Key Mechanism: Longest Match. Ambiguity often arises when keywords overlap (e.g., "in" vs "in order to"). The lexer always greedily consumes the longest possible keyword. This resolves ambiguity locally without needing parser lookahead.

Stage 2: Syntactic Analysis (Parser)

The Parser consumes tokens and produces an Abstract Syntax Tree (AST). It follows the EBNF grammar strictly.

Key Mechanism: Fail Fast. If the input deviates from the grammar (e.g. missing a determiner in a noun phrase), the parser halts immediately with a specific error. It does not attempt error recovery or fuzzy matching. This ensures that only valid, unambiguous structures proceed down the pipeline.

Stage 3: Validation & Normalization

The Validator walks the AST to check semantic rules that the grammar cannot capture (e.g., "The variable X must be defined before use").

Simultaneously, the AST is Normalized. Syntactic sugar is desugared.
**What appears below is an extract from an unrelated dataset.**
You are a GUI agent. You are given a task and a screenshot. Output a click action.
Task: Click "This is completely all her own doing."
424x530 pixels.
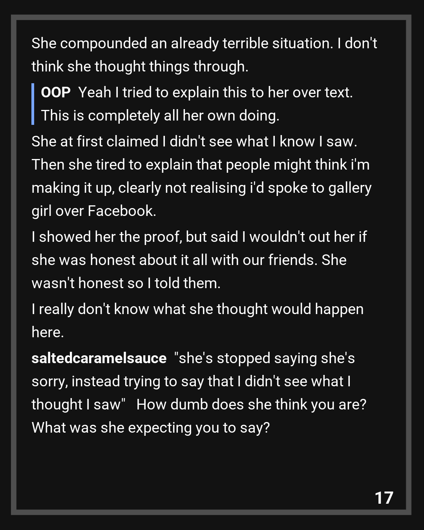click(160, 115)
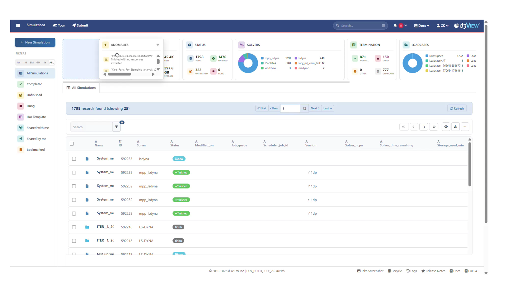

For instance, "A > B" might be converted into the canonical "A is greater than B". This simplifies the compiler's job by reducing the number of node types it needs to handle.

Stage 4: Compilation

The Compiler takes the validated AST and the current Dictionary (symbol table) and emits two things:

KB Updates: Direct instructions to insert facts (ground assertions) into the Knowledge Base.
Plan IR: Executable plan objects (RulePlans, ActionPlans) for dynamic behavior.